Energy Cost Barrier in Indoor Vertical Farming

Indoor vertical farming uses 10–30x more energy per unit of food produced than field agriculture, primarily because artificial lighting is a profoundly inefficient substitute for sunlight. This energy cost makes indoor farms unable to compete with field-grown produce on all but the highest-margin crops (specialty greens, herbs). Between 2023 and 2025, this economic reality drove the bankruptcy or shutdown of AeroFarms ($238M raised), AppHarvest ($700M+), Bowery Farming, Plenty (~$1B raised), Fifth Season, Infarm, and others — approximately 40% of all controlled-environment agriculture (CEA) startups from 2018–2022 failed. The underlying physics hasn't changed: converting electricity to photons to plant growth involves multiple efficiency losses that field crops avoid by using free sunlight.

Global food production must increase roughly 50% by 2050 to feed a projected 9.7 billion people, while simultaneously using less land and water as climate change disrupts traditional growing regions. Indoor farming offers year-round production, 95% less water use, no pesticides, and proximity to urban consumers. The market was valued at $5.6 billion in 2023 and projected to reach $13 billion by 2028. But without solving the energy problem, indoor farming remains limited to premium products in wealthy markets — exactly the populations that need it least. Climate adaptation requires indoor growing to work for staple crops in food-insecure regions, where energy costs are the binding constraint.
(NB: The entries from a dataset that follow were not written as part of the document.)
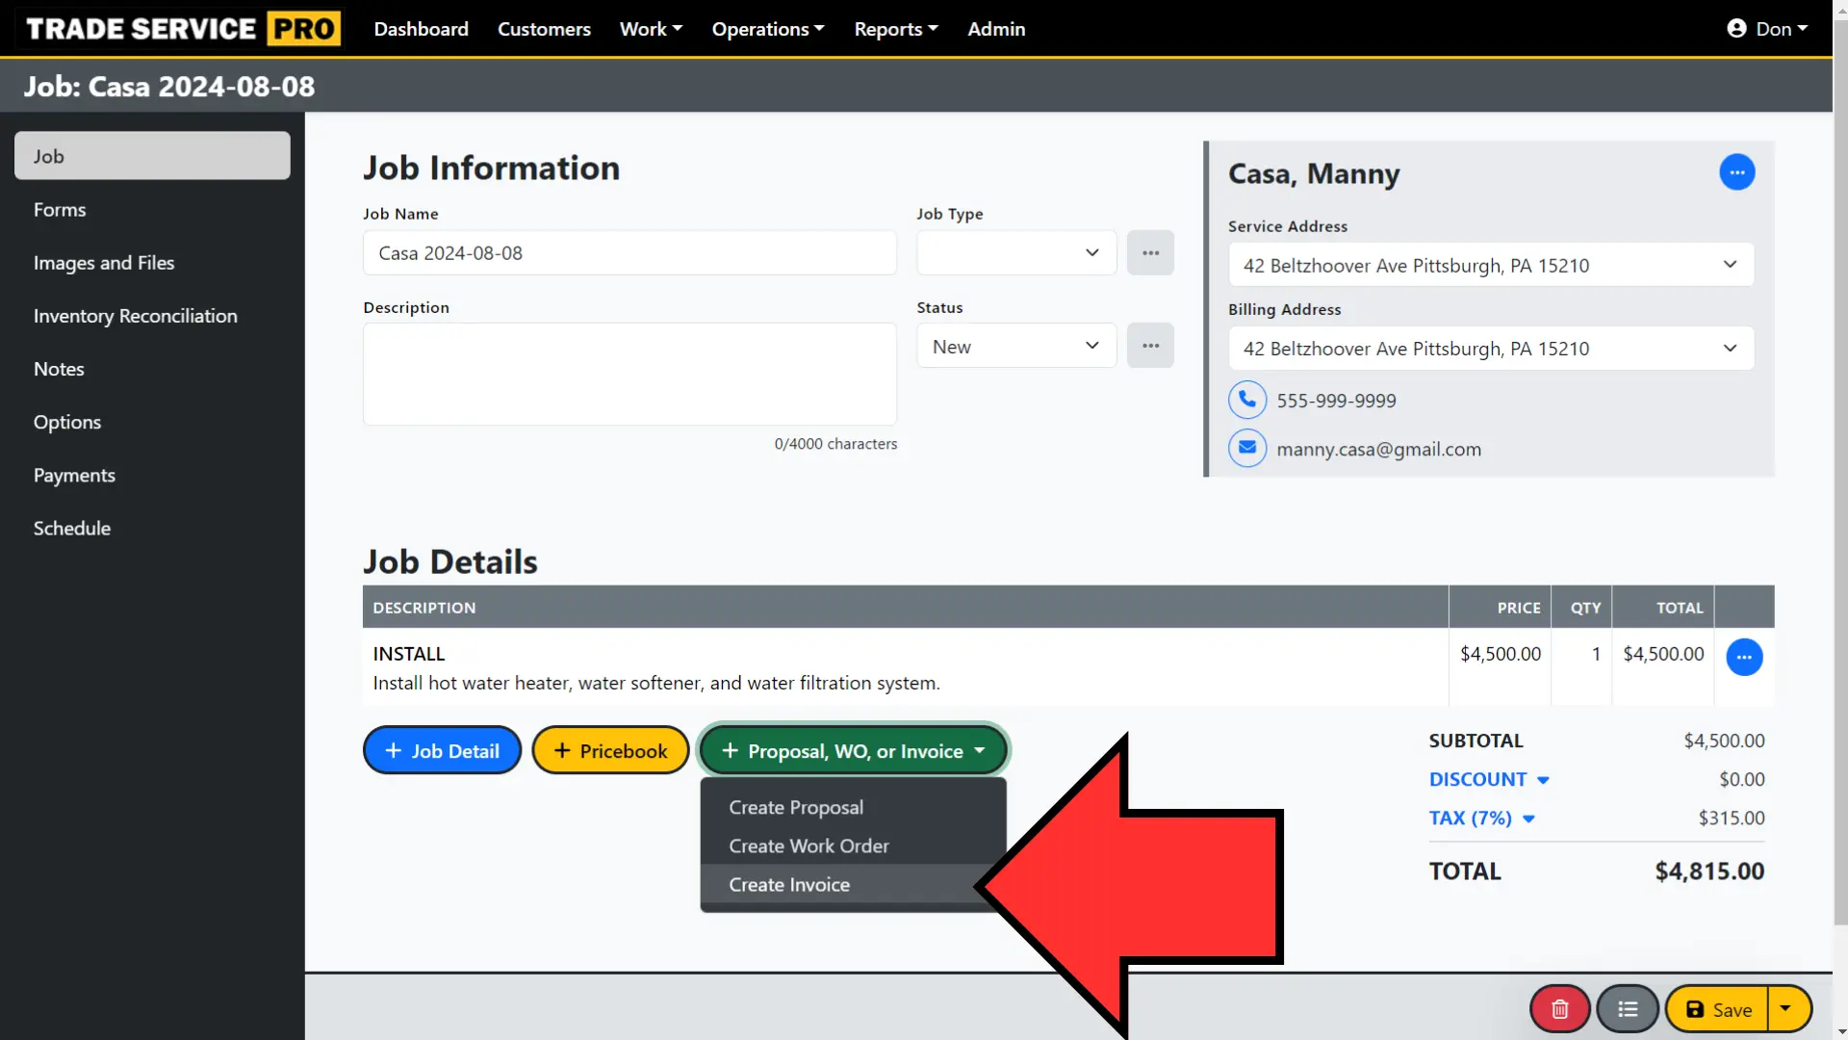Click the blue menu icon on INSTALL line
This screenshot has width=1848, height=1040.
click(x=1745, y=658)
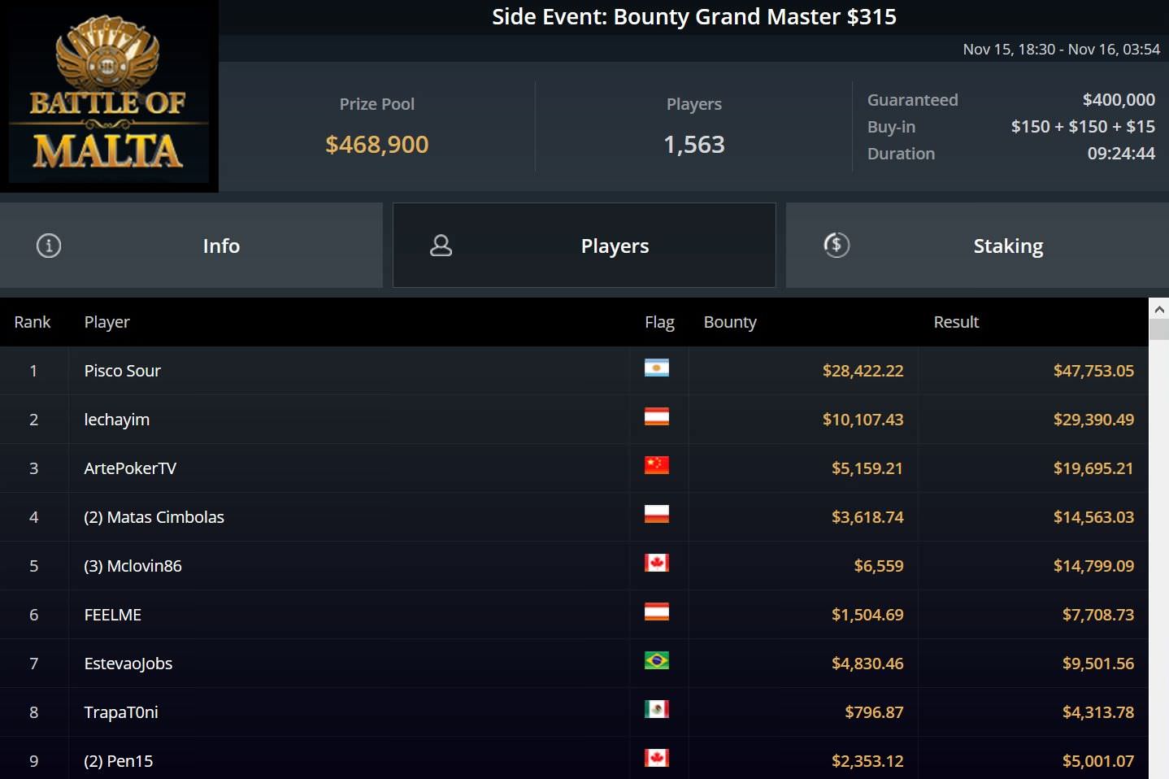Click the Mexico flag beside TrapaT0ni
This screenshot has width=1169, height=779.
[x=657, y=709]
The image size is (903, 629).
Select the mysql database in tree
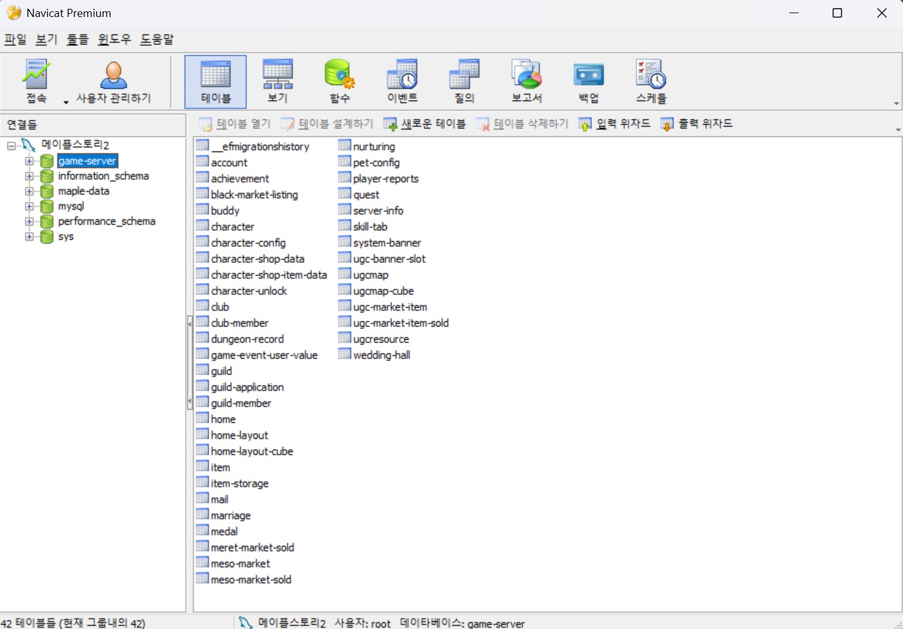(x=71, y=206)
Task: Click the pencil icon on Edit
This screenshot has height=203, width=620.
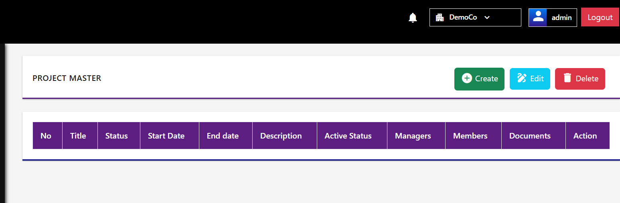Action: pyautogui.click(x=522, y=78)
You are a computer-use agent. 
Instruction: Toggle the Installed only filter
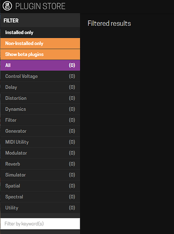pos(40,32)
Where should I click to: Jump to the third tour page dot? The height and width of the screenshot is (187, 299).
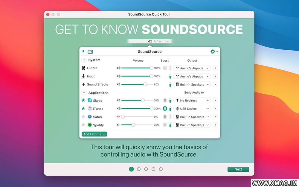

Most vertical farms use LED lighting tuned to red and blue wavelengths that plants absorb most efficiently. Even with optimized LEDs, the electricity-to-photosynthesis pathway is roughly 2–3% efficient (wall plug to biomass), compared to the effectively zero marginal cost of sunlight. AeroFarms invested heavily in proprietary LED systems and aeroponic growing methods but still couldn't make the economics work — energy comprised 25–30% of operating costs. AppHarvest used conventional greenhouse designs with supplemental lighting in Kentucky (cheaper energy, more sunlight), but rising energy prices in 2022 destroyed margins. Some companies tried hybrid approaches (greenhouses with supplemental LED), but the capital cost of glass structures plus the energy cost of supplemental lighting exceeded the savings. Others focused on high-value crops (microgreens, saffron, strawberries) to improve margins, but this limits the market to luxury segments. Attempts to use renewable energy (on-site solar) face a fundamental irony: the solar energy hitting the roof of a vertical farm would grow more food if it simply fell on field crops below.

The core breakthrough needed is either: (1) a dramatic improvement in the efficiency of converting electricity to plant-usable photons — current LEDs convert about 50–60% of electricity to photosynthetically active radiation (PAR), with a theoretical ceiling around 70–80%; (2) biological approaches that reduce the amount of light plants need, such as engineered crops with enhanced photosynthetic efficiency or light-harvesting modifications; (3) passive or low-energy light delivery systems that capture and redirect natural sunlight deep into indoor growing structures (fiber-optic daylighting, luminescent solar concentrators, light pipes); or (4) radical reduction in lighting duration through circadian optimization or pulsed-light growing protocols that achieve equivalent biomass with less total energy input. Adjacent fields: semiconductor photonics (LED efficiency), synthetic biology (photosynthesis optimization), solar concentrator design (light capture and delivery).

A student team could: (1) prototype a fiber-optic or light-pipe daylighting system that delivers sunlight to an interior growing shelf and measure the yield-per-energy-input compared to LED-only growing; (2) conduct a systematic comparison of pulsed-light growing protocols (varying pulse frequency, duration, and intensity) against continuous lighting for a standard crop like lettuce, quantifying energy savings vs. yield impact; (3) design and model a hybrid growing system that optimizes the tradeoff between natural light penetration and stacking density in a vertical structure, identifying the energy-break-even geometry. Relevant disciplines include agricultural engineering, optics/photonics, mechanical engineering, plant biology, and energy systems.